In June 2006, problems with the website database resulted in much of it being irrevocably lost. Founder Casey Fenton posted online asking for help. A Couchsurfing Collective was underway in Montreal at the time and those in attendance raised $8,000 in donations and committed to recreate the website.
Change to a for-profit corporation and financing (2011)
The company applied for status as a 501(c)(3) nonprofit organization in November 2007 but was rejected by the Internal Revenue Service in early 2011. Hoffer, in charge of strategic development, then believed that non-profit status was an obstacle to innovation due to the audit and regulatory requirements and that a for-profit corporation was the best structure for the company.
The New Hampshire entity Couchsurfing International Inc. was dissolved on 4 November 2011. Its assets were sold to a for-profit Delaware corporation, also called Couchsurfing International, Inc., which was formed on 3 May 2011.
In August 2011, in conjunction with the reorganization to a for-profit corporation, the company raised $7.6 million in a first-round financing led by Benchmark Capital and Omidyar Network.
In August 2012, Couchsurfing received an additional $15 million in funding from an investor group led by General Catalyst Partners, with participation by Menlo Ventures, as well as existing investors Benchmark Capital and Omidyar Network.
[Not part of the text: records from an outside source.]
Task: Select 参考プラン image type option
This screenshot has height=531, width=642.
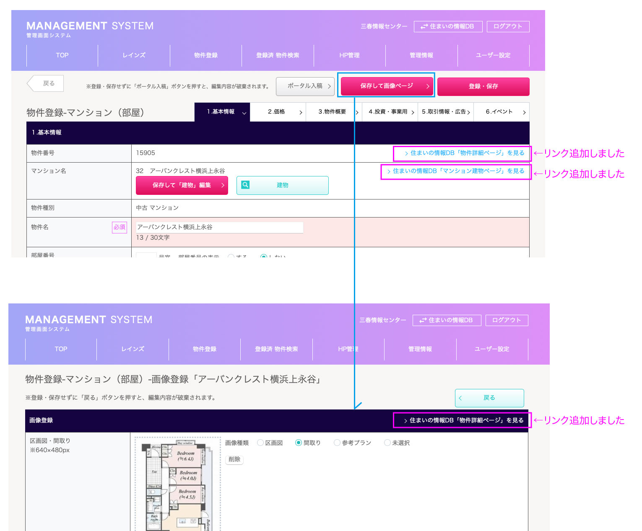Action: [x=337, y=443]
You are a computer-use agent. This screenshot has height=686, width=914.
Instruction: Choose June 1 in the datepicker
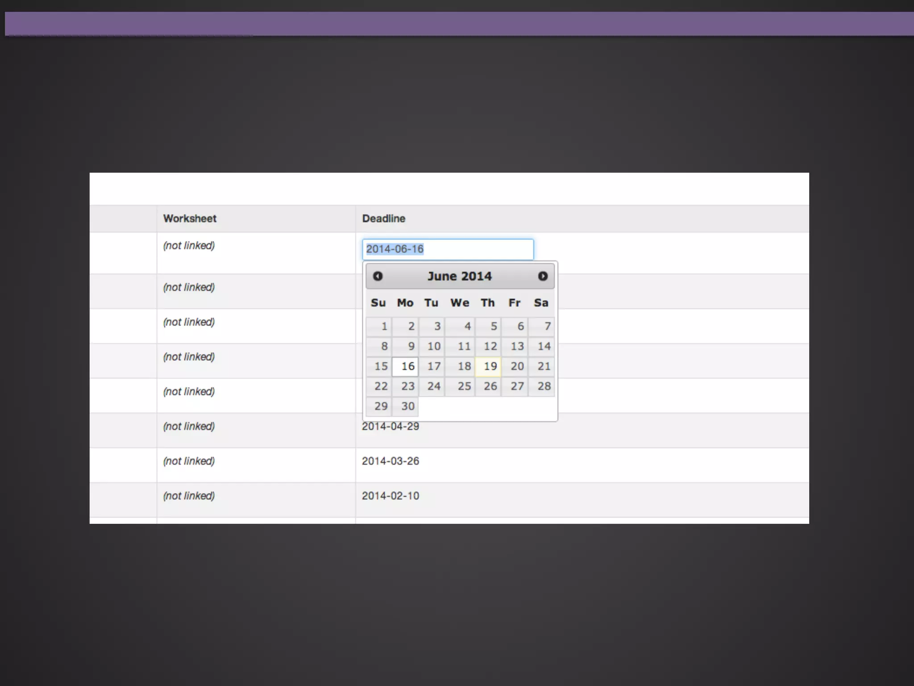[x=379, y=326]
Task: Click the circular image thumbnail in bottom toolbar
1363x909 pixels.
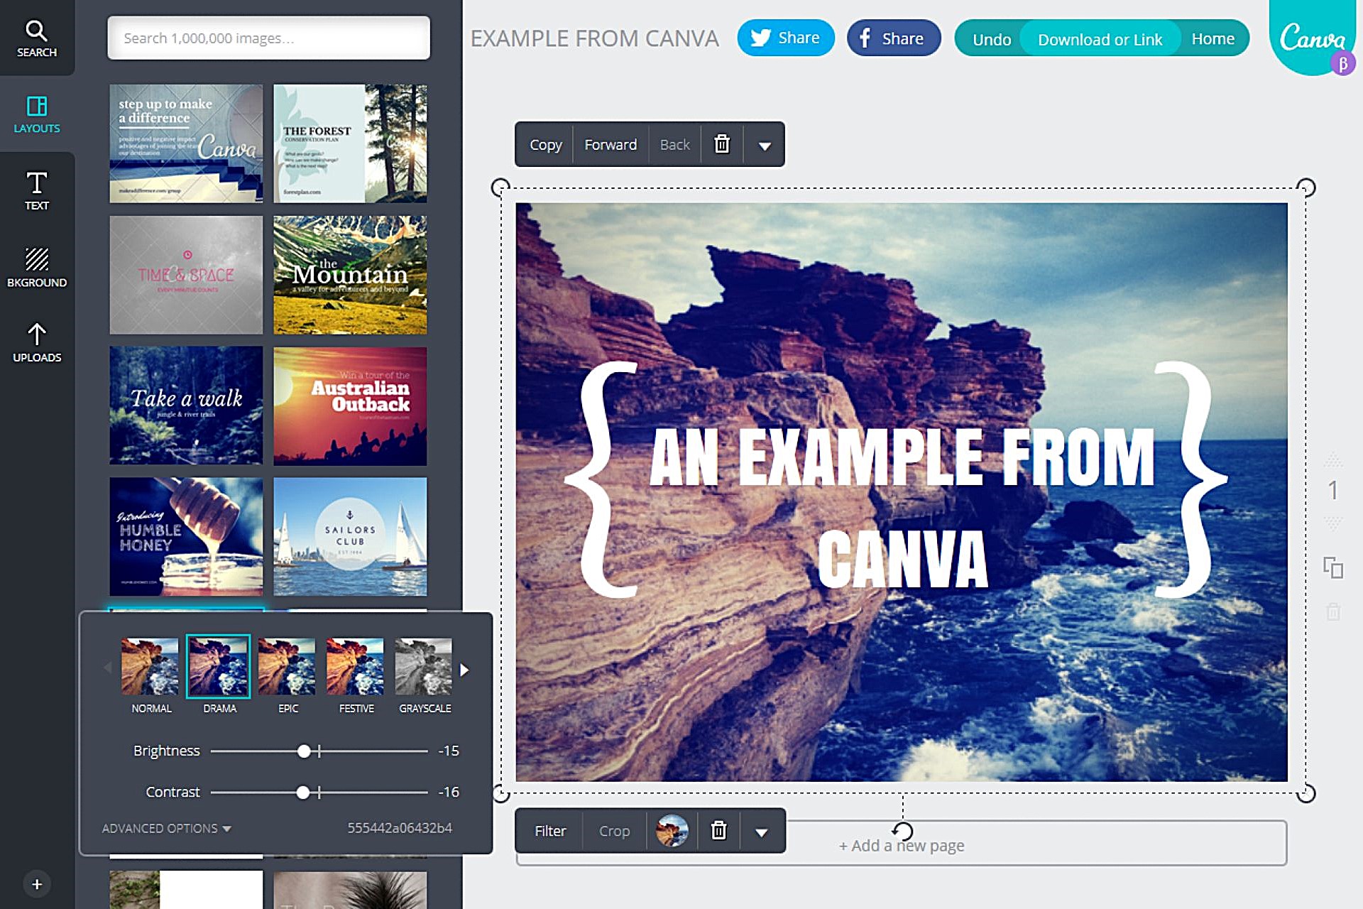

The additional funding brought the company’s total funding raised to $22.6 million.
Criticism from members (2011–2012)
- The conversion to a for-profit corporation was objected to by many members. Founder Casey Fenton said he received 1,500 emails in the days after announcing the conversion. Even though the founders did not receive any cash from the financing, members were opposed to the founders having a valuable ownership interest in an organization that was financed by donations and built using volunteer work. The company spent more than $10,000 on a public relations firm to educate its directors on how to respond to the press about the conversion to a for-profit entity. A 3-page letter was sent to over 1,000 volunteers.
- The company was accused of censorship after two prominent members who were critical of the company had their profiles and posts deleted.
- The company was criticized after updating its terms of service in September 2012. In a letter to the US Federal Trade Commission in September 2012, Peter Schaar, former German Federal Commissioner for Data Protection and Freedom of Information, criticized the terms of service because they "force the users to waive any control over their data if they want to continue to use the service." Schaar stated that these terms would be inadmissible under German and European data protection law.
- Members were infuriated in 2012 when a site redesign was made without first gathering member feedback.
Launch and development of mobile apps
The board of directors of the company includes founder and Chairman Casey Fenton as well as venture capital investors Matt Cohler of Benchmark, Todor Tashev of Omidyar Technology Ventures, and Jonathan Teo of Binary Capital.
|June 2004||0 (Launch)|
|January 2018||15,000,000, including 400,000 active hosts|||
In 2017, Dan Fultz, head of support and safety, stated that "Couchsurfing activity certainly dipped between the ‘heyday’ and today".